◆ **Provided records**:

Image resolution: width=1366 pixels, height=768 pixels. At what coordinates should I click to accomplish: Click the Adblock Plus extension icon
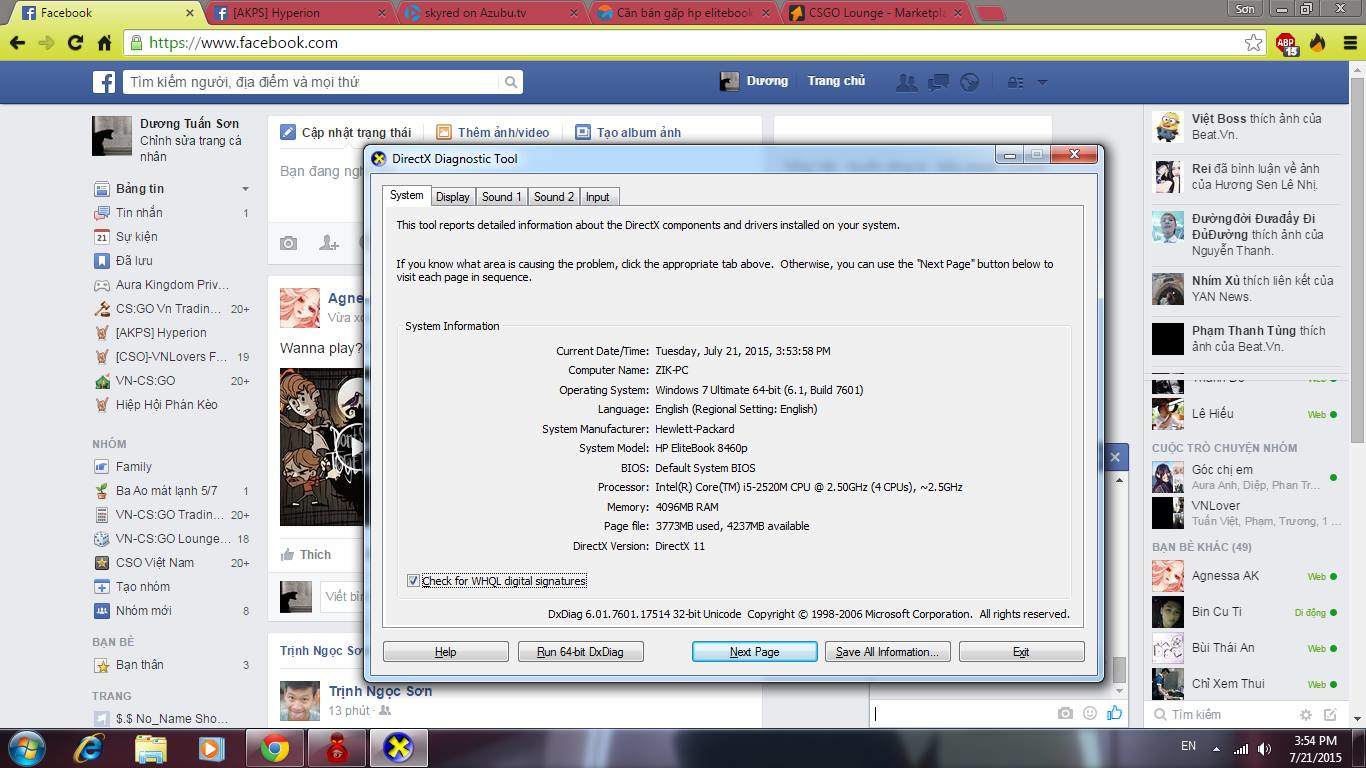coord(1286,43)
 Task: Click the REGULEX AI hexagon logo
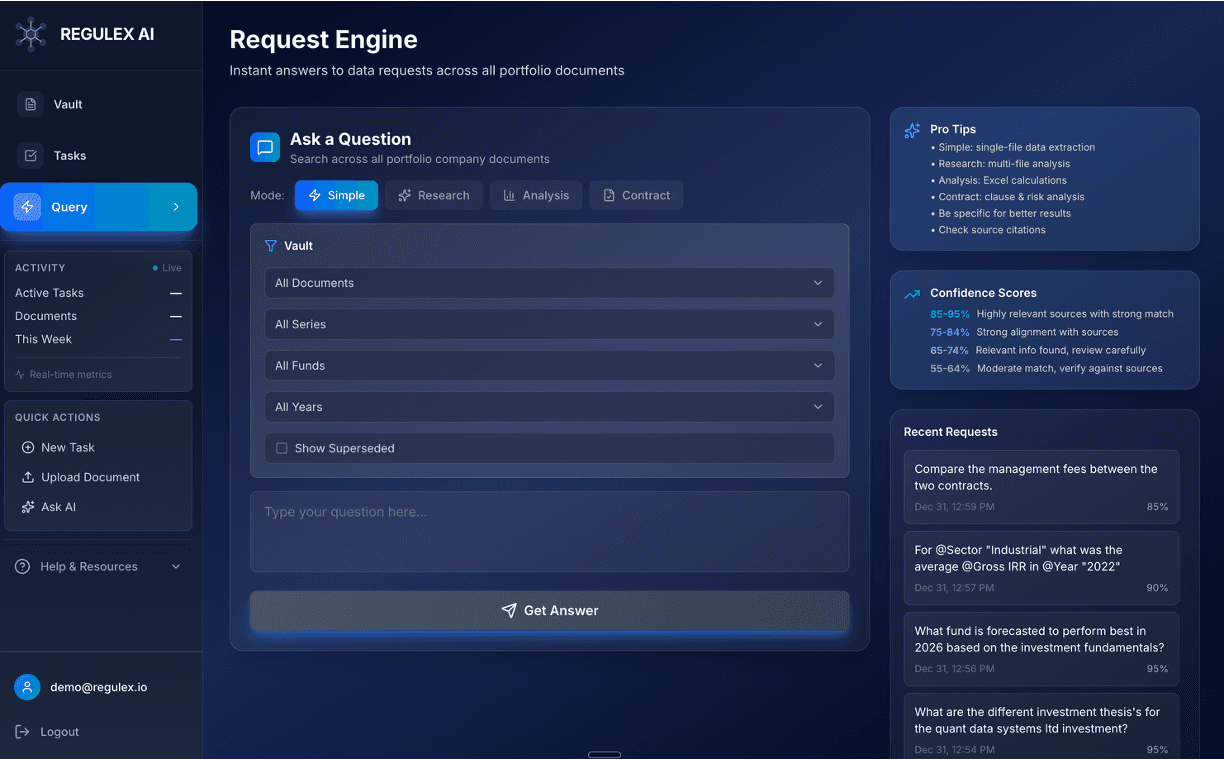click(30, 33)
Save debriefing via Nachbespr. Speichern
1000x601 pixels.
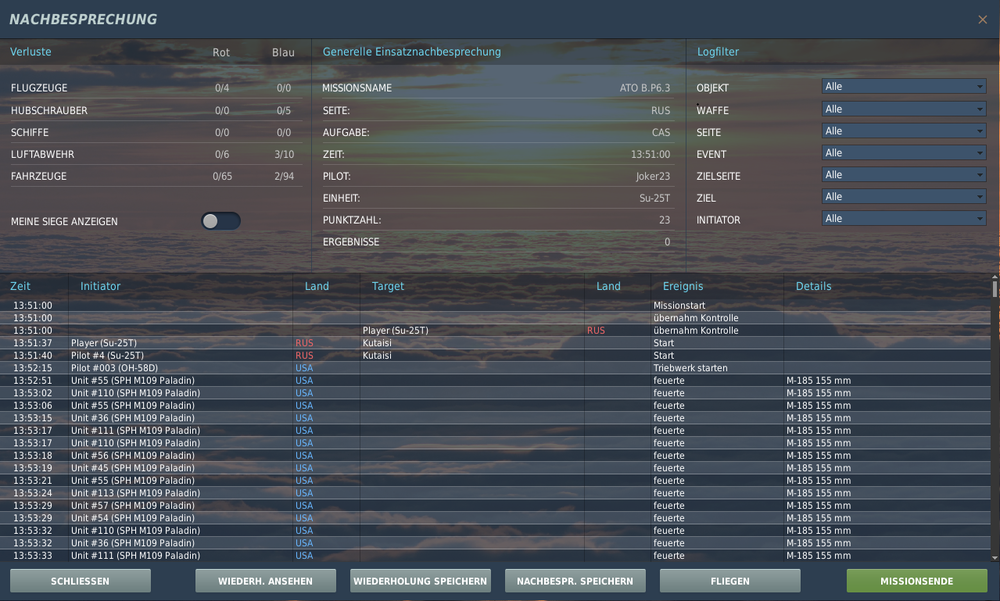point(575,581)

◆ **Problem statement**: Starting at the line that contains "Task: Click the REGULEX AI hexagon logo", restate each line verbatim through the final line of the listing, skipping all pictures.

◆ **Solution to the problem**:
 Task: Click the REGULEX AI hexagon logo
click(30, 33)
Save debriefing via Nachbespr. Speichern
1000x601 pixels.
point(575,581)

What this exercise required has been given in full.